**課題**
(a) 酪農体験学習のアンケート結果にある次の一文を英語に訳すとどうなりますか?「一方、これまで受け入れたことのない農家の理由としては、『余裕がない』が63%(24戸)と最も多かった。」
(b) 酪農体験学習のアンケート結果から、「(1)アンケート調査の実施方法」で始まり「56%(63戸)と多かった。」まで続く部分を、一字も変えずに抜き出してください。

**文書抜粋**
══════════

1 酪農体験学習に関するアンケート調査結果

(1)アンケート調査の実施方法

対象者
県内酪農家145戸
調査期間 平成14年8〜9月
調査方法 アンケート用紙を全農家へ送付
回答農家 69戸(回答率:47.6%)
 

(2)調査結果の概要

  • 回答農家69戸のうち、「酪農体験学習に興味・関心がある」とした農家は45%(31戸)で、「これまでに受け入れ経験がある」とした農家も55%(38戸)と、意識の高さが伺われた。
  • 受け入れの対象者としては、「小学生」が33%(28戸)と最も高く、次いで「中学生」が16%(14戸)という結果であった。
  • 体験内容としては、「牧場散策・スケッチ等」の家畜に接することのないものが35%(39戸)であったが、「搾乳・給餌・掃除・その他の日常作業」という日常的な作業を体験させる農家が56%(63戸)と多かった。
  • 一方、これまで受け入れたことのない農家の理由としては、「余裕がない」が63%(24戸)と最も多かった。
  • 受け入れ農家間のネットワークづくりについて、「希望する」とした農家は16%(11戸)で、活動内容としては、「情報交換」を挙げている農家が最も多く、今後一層の酪農体験学習の推進を図っていくためには、お互いの情報交換ができる場づくりが必要と考えられた。

══════════

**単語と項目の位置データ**
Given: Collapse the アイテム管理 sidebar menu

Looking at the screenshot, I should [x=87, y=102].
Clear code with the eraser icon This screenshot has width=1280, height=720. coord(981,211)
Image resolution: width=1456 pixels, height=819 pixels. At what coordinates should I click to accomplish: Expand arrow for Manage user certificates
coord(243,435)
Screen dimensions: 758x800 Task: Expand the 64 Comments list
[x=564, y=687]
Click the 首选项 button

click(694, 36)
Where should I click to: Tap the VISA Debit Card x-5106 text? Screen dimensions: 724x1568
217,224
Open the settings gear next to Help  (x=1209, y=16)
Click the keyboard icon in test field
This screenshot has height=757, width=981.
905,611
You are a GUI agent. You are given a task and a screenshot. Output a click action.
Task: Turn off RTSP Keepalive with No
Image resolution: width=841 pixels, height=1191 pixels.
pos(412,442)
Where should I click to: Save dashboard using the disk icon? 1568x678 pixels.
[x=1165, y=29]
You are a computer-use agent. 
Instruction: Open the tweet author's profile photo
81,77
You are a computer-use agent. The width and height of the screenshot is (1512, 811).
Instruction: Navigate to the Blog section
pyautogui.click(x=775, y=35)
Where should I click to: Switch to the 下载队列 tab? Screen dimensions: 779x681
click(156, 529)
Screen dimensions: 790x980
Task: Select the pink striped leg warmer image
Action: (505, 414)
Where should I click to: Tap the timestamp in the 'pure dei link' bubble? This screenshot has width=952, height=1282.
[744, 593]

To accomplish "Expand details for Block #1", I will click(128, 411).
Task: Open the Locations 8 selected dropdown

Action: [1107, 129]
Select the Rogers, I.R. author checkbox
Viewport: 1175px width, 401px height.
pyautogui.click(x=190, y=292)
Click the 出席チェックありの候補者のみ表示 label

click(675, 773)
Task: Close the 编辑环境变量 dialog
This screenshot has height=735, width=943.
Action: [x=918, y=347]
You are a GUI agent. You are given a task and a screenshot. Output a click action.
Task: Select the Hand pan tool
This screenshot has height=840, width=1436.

══════════

**課題ごとの結果**
(a) On the other hand, among farms that had never hosted anyone, the most common reason given was "no room to spare," at 63% (24 farms).

(b)
(1)アンケート調査の実施方法

対象者
県内酪農家145戸
調査期間 平成14年8〜9月
調査方法 アンケート用紙を全農家へ送付
回答農家 69戸(回答率:47.6%)
 

(2)調査結果の概要

  • 回答農家69戸のうち、「酪農体験学習に興味・関心がある」とした農家は45%(31戸)で、「これまでに受け入れ経験がある」とした農家も55%(38戸)と、意識の高さが伺われた。
  • 受け入れの対象者としては、「小学生」が33%(28戸)と最も高く、次いで「中学生」が16%(14戸)という結果であった。
  • 体験内容としては、「牧場散策・スケッチ等」の家畜に接することのないものが35%(39戸)であったが、「搾乳・給餌・掃除・その他の日常作業」という日常的な作業を体験させる農家が56%(63戸)と多かった。